@melak47 Ok :) I'm asking because what I read on the internet is that the compilers are so good nowdays that it is very hard to do a better job in assembler yourself.
@mantler Unless you're trying to do specialized tasks which require good throughput, in which case you don't really write assembler, but use Intrinsics (sp?) and other such fun things.
@Mysticial I remember seeing an article on auto vectorization in msvc. And that it was a big thing for msvc. I guess that the other vendors have had that for some time?
But think on the lines of aliasing, alignment, boundary conditions, an other mathematical stuff.
Take a simple loop like this:
for (int i = 0; i < n; i++)
a[i] += b[i];
Nobody can doubt that it's trivially vectorizable.
But even that becomes very ugly with auto-vectorization because the compiler simply doesn't have enough context information.
1. Is there a possibility of aliasing between `a` and `b`? Fine you can use `restrict` 2. Alignment? As a programmer, I may know that `a` and `b` are sufficiently aligned. But the compiler doesn't know that. So it needs to use unaligned moves or other work-arounds. That adds a lot of overhead.
3. Trip counts? As the programmer, I may know that the # of iterations is always a multiple of 4. The compiler doesn't know that. So it must generate clean up code to deal with it. Even more overhead.
Sure you can "help" the compiler with restrict and compiler-specific pragmas to give it this extra information. But at this point, it becomes messier than just manually vectorizing it yourself.
It can be done, sure you can add all that overhead and it'll still give a net improvement. That's why they still do it. But it's not gonna beat manual vectorization anytime soon.
As the programmer, you know whether a loop will run fewer or more iterations. So you can decided whether you want to vectorize it at all. Furthermore, with programmer context, a lot of loops become zero-overhead vectorized.
more importantly, I remember being corrected on this some time recently, and I can't remember what I said before, so I don't remember what I knew after :P
And then you have the case where a and b aren't aligned. But as the programmer, you can trivially make them aligned by using an aligned malloc or something.
That's something the compiler can't do for you.
In other words, vectorization is one of those "meet-in-the-middle" kind of things. You need both sides (programmer and compiler) to put in some work. Otherwise it won't work (well).
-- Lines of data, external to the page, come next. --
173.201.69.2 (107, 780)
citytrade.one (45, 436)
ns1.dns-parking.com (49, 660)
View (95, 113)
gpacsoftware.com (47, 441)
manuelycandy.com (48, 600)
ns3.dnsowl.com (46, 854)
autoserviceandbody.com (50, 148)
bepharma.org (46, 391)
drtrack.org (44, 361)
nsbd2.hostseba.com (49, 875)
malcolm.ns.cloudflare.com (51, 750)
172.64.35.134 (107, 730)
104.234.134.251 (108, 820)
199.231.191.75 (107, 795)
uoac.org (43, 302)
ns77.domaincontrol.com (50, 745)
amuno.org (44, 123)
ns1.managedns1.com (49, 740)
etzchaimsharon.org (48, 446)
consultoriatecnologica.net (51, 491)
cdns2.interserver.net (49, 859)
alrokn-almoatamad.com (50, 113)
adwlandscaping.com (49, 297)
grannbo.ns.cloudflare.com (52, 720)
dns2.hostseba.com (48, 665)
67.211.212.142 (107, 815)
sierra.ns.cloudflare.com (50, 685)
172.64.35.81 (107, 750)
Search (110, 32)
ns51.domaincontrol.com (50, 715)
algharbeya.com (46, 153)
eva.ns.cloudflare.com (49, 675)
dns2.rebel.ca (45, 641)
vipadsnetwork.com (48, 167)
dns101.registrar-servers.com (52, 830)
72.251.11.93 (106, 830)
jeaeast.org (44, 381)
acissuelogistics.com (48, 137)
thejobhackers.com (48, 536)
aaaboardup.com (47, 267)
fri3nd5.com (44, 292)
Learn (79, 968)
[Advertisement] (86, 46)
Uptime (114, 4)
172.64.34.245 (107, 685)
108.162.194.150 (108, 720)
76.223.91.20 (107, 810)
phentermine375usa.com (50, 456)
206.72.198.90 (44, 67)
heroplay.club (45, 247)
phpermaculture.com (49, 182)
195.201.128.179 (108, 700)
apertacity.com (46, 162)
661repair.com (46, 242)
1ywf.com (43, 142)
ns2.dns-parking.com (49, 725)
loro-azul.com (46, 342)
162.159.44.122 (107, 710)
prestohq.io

Neither side can get anywhere near optimal performance alone.
well, it is possible for the programmer to reach optimal (without the compiler's help), by going all the way down to assembly and doing everything that the compiler could. But let's face it, few people are capable of that, and it's generally a poor use of time.
@Borgleader Vectorization. I'm not too familiar with GPUs, but I believe part of the reason why GPUs haven't "taken over" is because of the same reasons. Getting the most out of a GPU is another "meet-in-the-middle" task.
@Mysticial Ah I see. Well imho, the reason GPU programming isn't more popular it's that it doesn't apply to all problems. And people haven't gotten used to thinking about whether or not what they're working on can be easily parallelized or not.
Itanium failed for the same reason. Writing good code for the Itanium is a "meet-in-the-middle" task. Of course, you can't get programmers to change anything. So the compiler was expected to do the whole thing - which of course it couldn't.
Not to say that we are lazy and we suck. But that's it's too costly and error-prone to take existing (working) code and optimize it for a new architecture.
Okay, I have a 14 inch by 17 inch board (35.5cm x 43.1cm), I to put 4 boxes in it with a 1cm padding (that is, 1cm away from anything else on the page). All the boxes must be a 16:9 aspect ratio.
How can I make the page such that it will work and keep the board as big as possible in the process?
To make up for my previous shame, I give to everyone these Super Sweet Tokenless Events. Many thanks to Insilico and StackedCrooked for toughing out my masochism with me to make this work out. I will do my best to make it also have Variadic templates, but until then.
@sehe Those are boring, they're just words. Asguard (alien race in Stargate), Adjutant (robot looking AI in Starcraft 2), Albion (Town in Fable), Ajunta-Pall (Dark Lord of the Sith)
|| test.cpp: In member function 'void Event<T1>::Add()':
test.cpp|125 col 76| error: expected primary-expression before ')' token
|| test.cpp: In member function 'bool Event<T1>::Remove()':
test.cpp|157 col 81| error: expected primary-expression before ')' token
@mantler well if you are working on a cross platform project, usually you have the repo store things with \n (unix file endings) but tell git to convert things to \r\n for windows on checkin and checkout.
But if you screw that up, you can get some quite amusing diffs. x)
@sehe works if your tools can be trusted not to muck with them.
Not really the case if you are using visual studio for example. Create and check in a new file using that and it'll have windows endings. Now your repository has some files with unix and some with windows endings.